Broadband coverage strong across rural Illinois

SPRINGFIELD, Ill. — For farmers and other rural residents in Illinois, high-speed Internet access is not only desirable, it’s virtually a necessity. Fortunately, coverage is keeping pace with need.

“Illinois is very well connected. There is only about 1 percent of households that don’t have access to some form of broadband that’s not satellite or cellular,” said Brian Webster of Partnership for a Connected Illinois. “It’s part of critical infrastructure, just like electricity, water and telephone service.”

The organization monitors Internet access across Illinois as part of a federal initiative to compile a national coverage map. The state organization — also referred to as Broadband Illinois — is operating in the final year of a five-year, $6.5 million federal grant funded with stimulus money.

There are about 200 Internet service providers across Illinois. Broadband Illinois’ mandate is to collect the information, put it on maps and share it with the federal government. Only six months remain on the federal contract with the organization, but the state of Illinois has agreed to fund the group for another year.

“We also do analysis on the state level,” Webster said. “We assist the governor’s office or anyone else who wants to look at the data. Many people want to know where we stand in comparison to other communities in the state and nationally.”

Phil Halstead, Broadband Illinois’ executive director, agrees that the state’s Internet access has greatly improved in the past few years.

“Illinois has had a dramatic increase in high-speed Internet coverage,” he said. “We have a map showing how the unserved spaces have shrunk to almost non-existent. Information is power.”

High-speed connections including cellular signals are a critical component of modern agriculture.

“The agriculture industry relies heavily on mobile data because they’re multi-tasking,” Webster said. “While they’re out there sitting in their precision-guided tractors they are also checking on weather conditions or doing their email and running their business.

“Not only do they need good home or office broadband connections, but we’ve discovered through our studies over the years that the agriculture industry does rely heavily on cellular mobile data.”

One organization in the forefront of broadband delivery in rural areas is ConnectSI, a non-profit group promoting economic development in the state’s 20 southernmost counties. The steady advance of technology has resulted in changing needs, even in the definition of services.

“ConnectSI was developed for delivering — or assisting in — the delivery, expansion and adoption of broadband,” said Steve Mitchell, who oversees broadband services for the organization. “That was one of our primary focuses. We’re also focused on expansion of healthcare, access to high-quality healthcare. People these days are becoming more and more reliant on broadband.”

The definition of broadband has been a moving target.

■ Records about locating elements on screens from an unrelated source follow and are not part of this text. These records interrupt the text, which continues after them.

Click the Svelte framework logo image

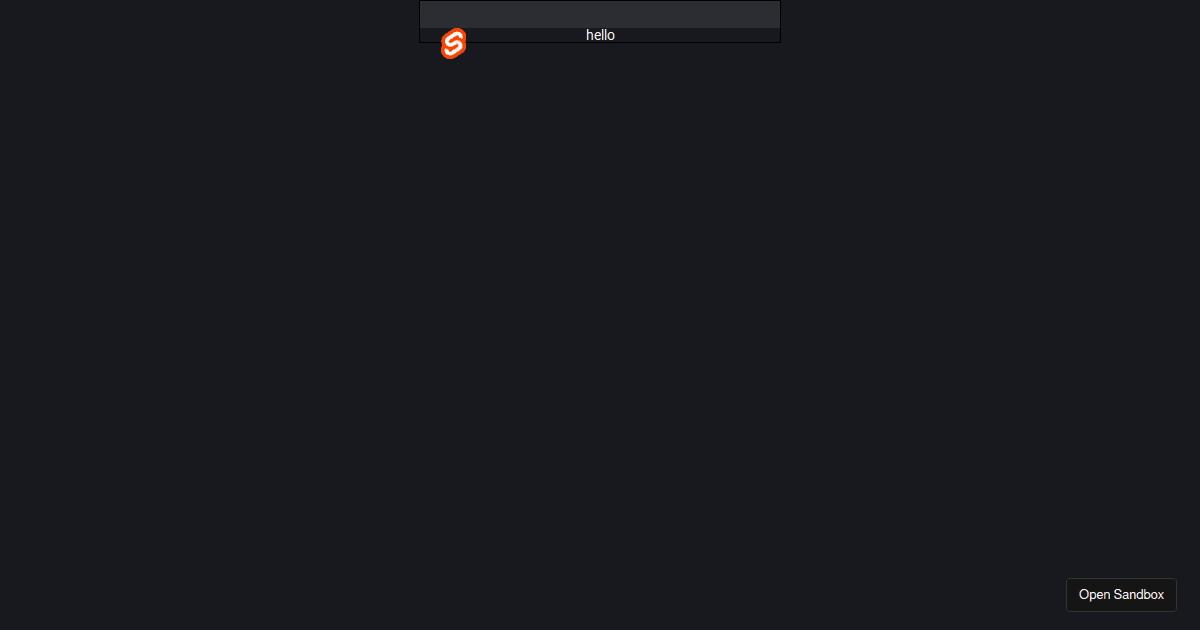tap(454, 44)
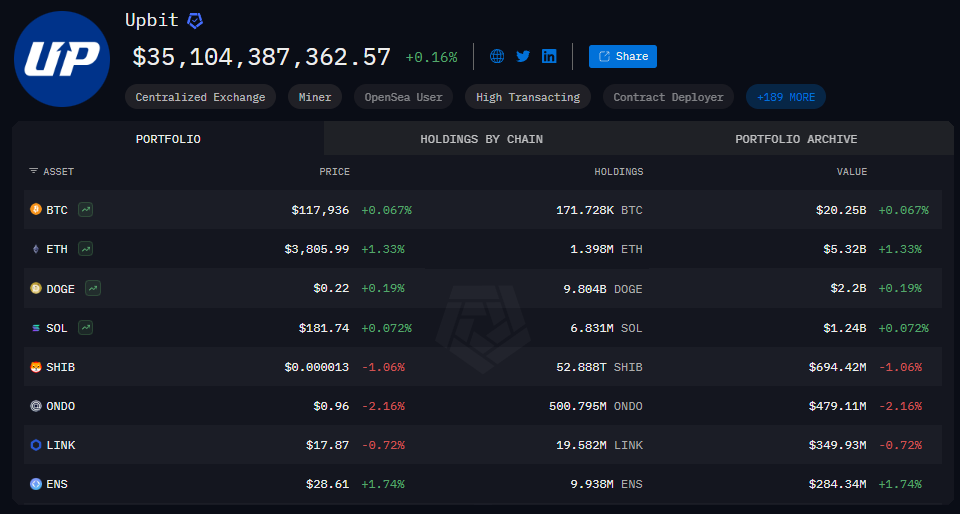Sort by the Value column header
Viewport: 960px width, 514px height.
click(x=851, y=172)
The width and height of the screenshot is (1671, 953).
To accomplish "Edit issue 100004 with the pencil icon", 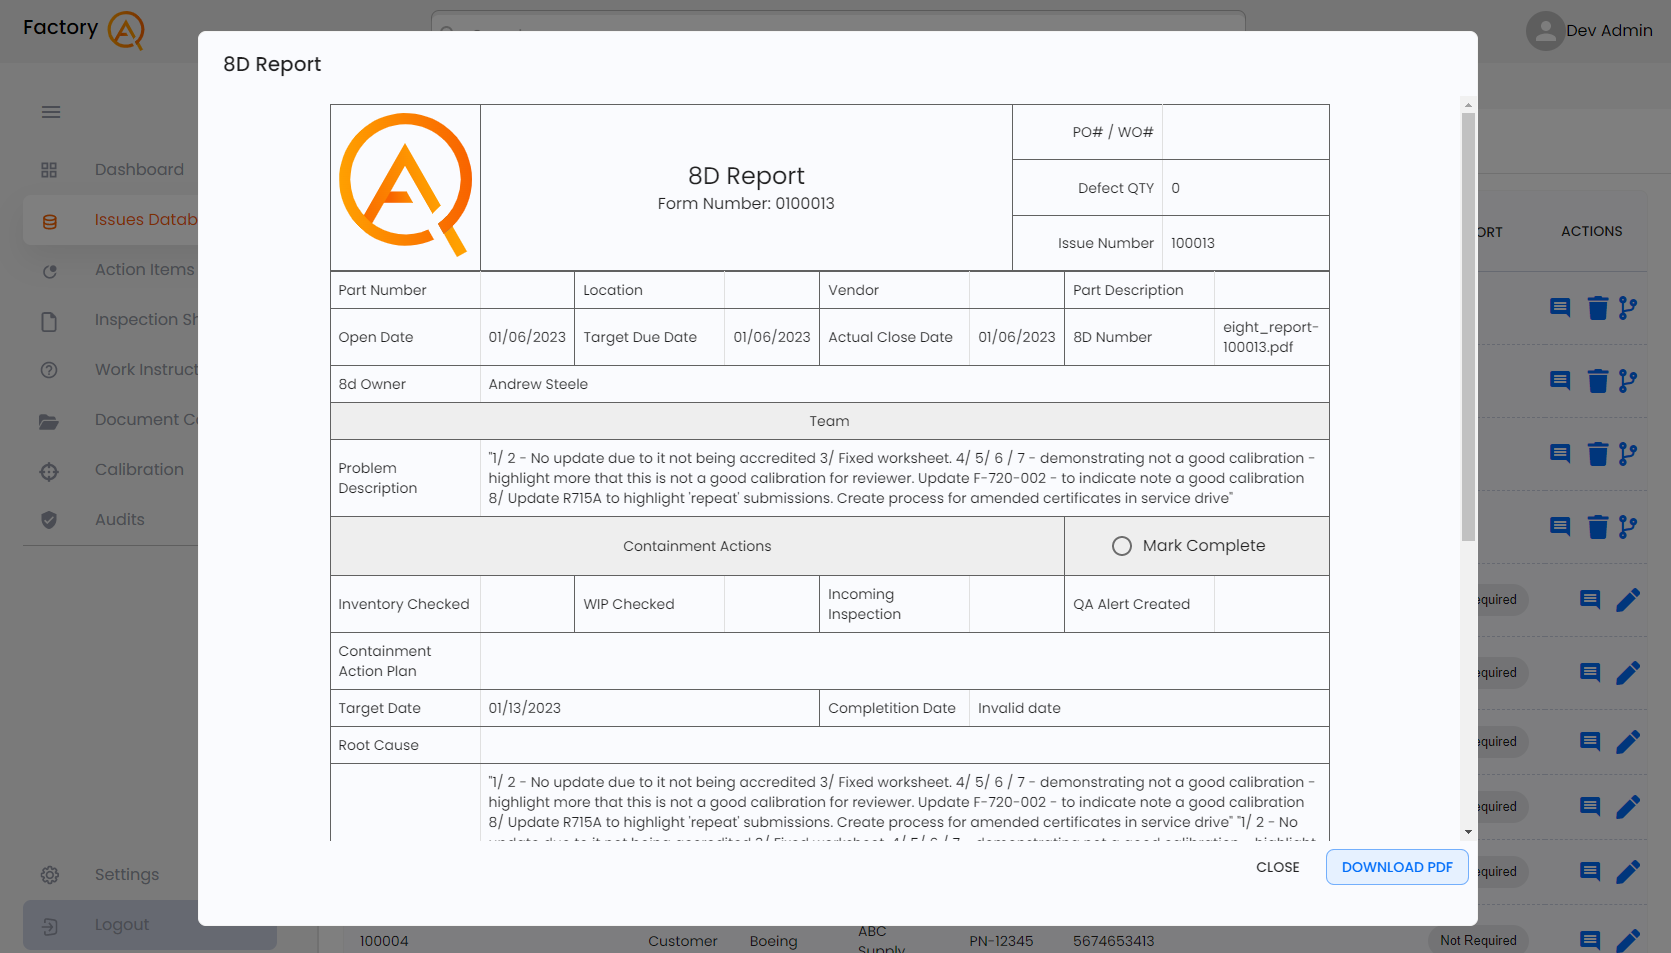I will point(1629,940).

“It has changed over the years,” Mitchell said. “It used to be anything faster than 256K. Now, with the various applications like Netflix and that sort of thing, 1 meg to 3 meg is pretty much the lower level these days.”

Delivery of broadband to rural areas can be challenging, especially in the hilly, forested areas of southern Illinois. Fortunately for rural residents across the state, there are dozens of small, wireless carriers catering to their needs.

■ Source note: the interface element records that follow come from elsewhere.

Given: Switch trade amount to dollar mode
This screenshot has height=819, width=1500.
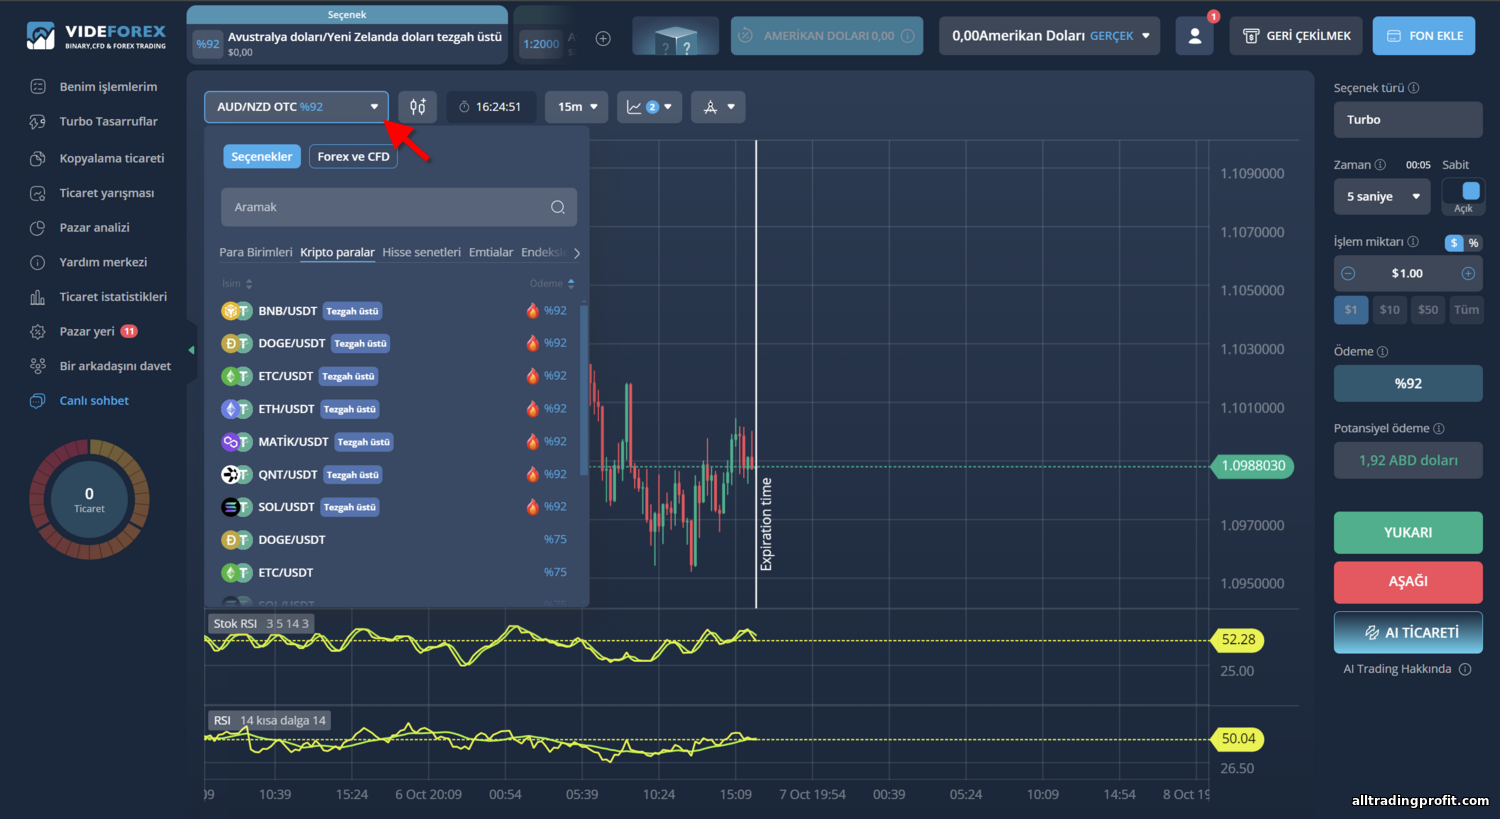Looking at the screenshot, I should click(x=1454, y=243).
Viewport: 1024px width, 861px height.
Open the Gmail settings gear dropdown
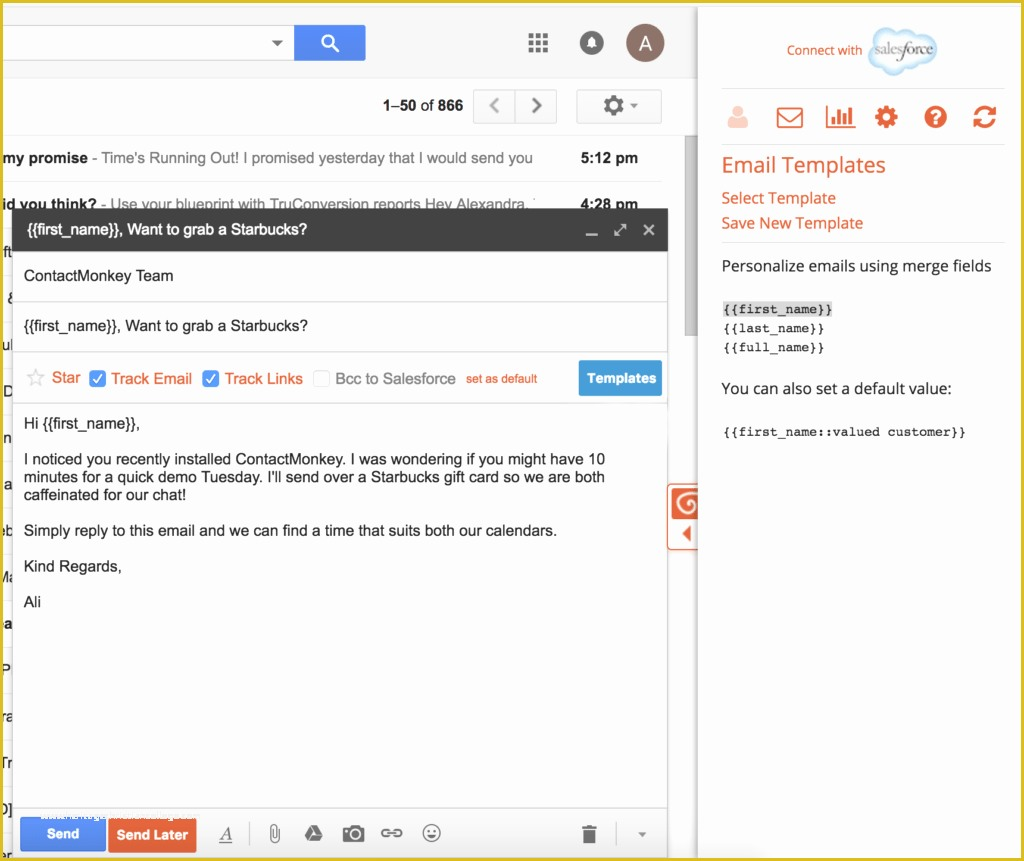point(618,106)
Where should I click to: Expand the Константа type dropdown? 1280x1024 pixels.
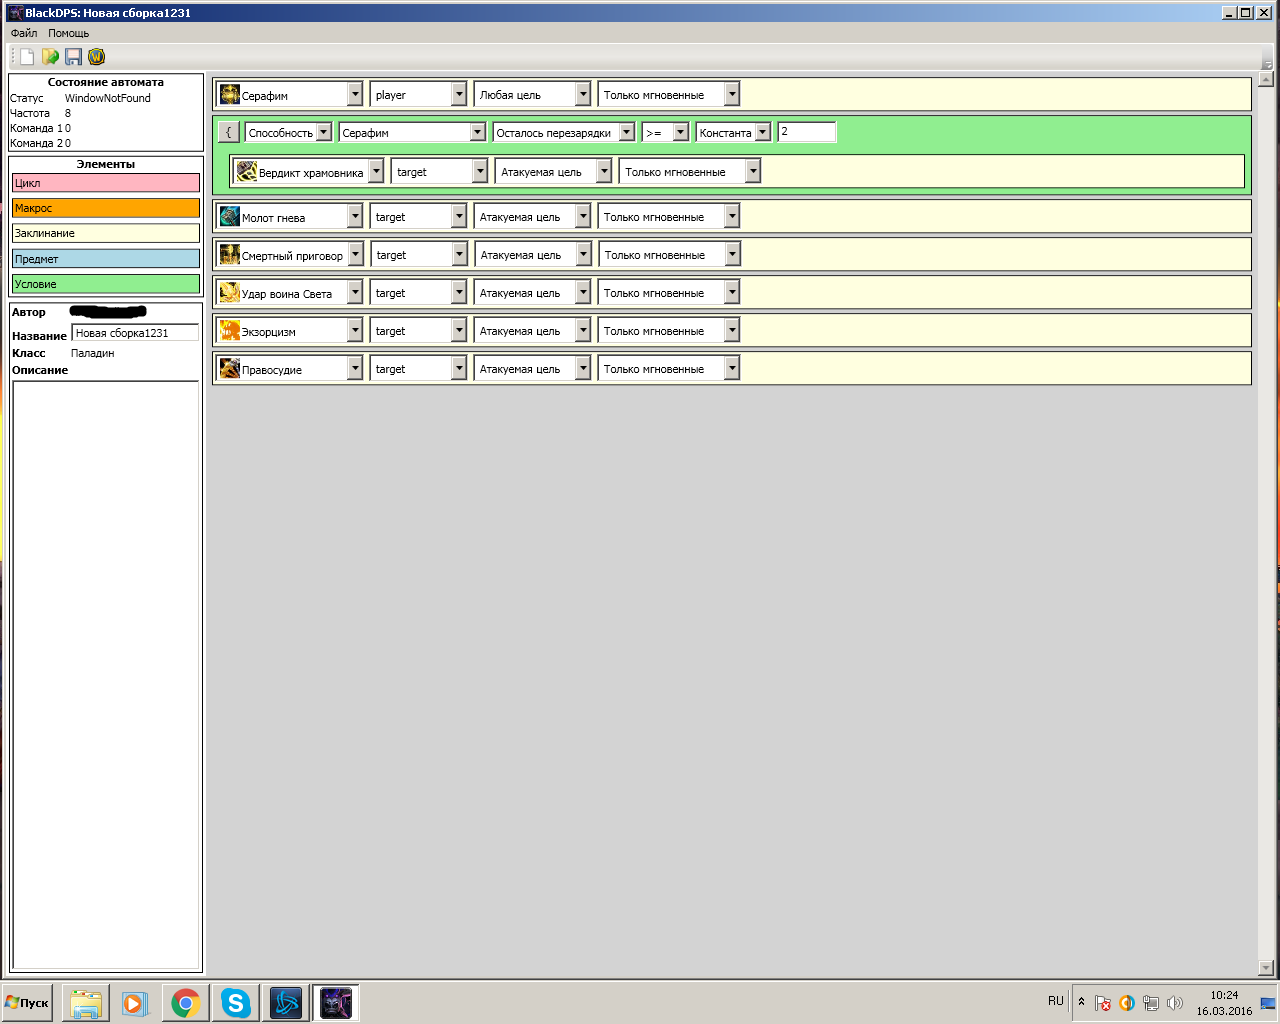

Wireless carriers typically are small operations serving just a few hundred customers. But they are an important component to the Internet map of Illinois, Mitchell believes.

“The small, wireless mom-and-pops are extremely vital to getting broadband out to rural areas,” he said. “The broadband landscape has changed tremendously since 2007, when we started. Nearly every incorporated community in southern Illinois now has access to at least one form of broadband, whether that’s DSL through your phone lines or cable-based or wireless.

“Our local telephone companies, primarily Frontier, have been hugely instrumental in extending DSL services throughout the area. But it is the locally owned wireless companies that have done outstanding work in expanding broadband access to the very sparsely populated areas that larger companies wouldn’t necessarily be able to go to because it’s a smaller return on their investment.”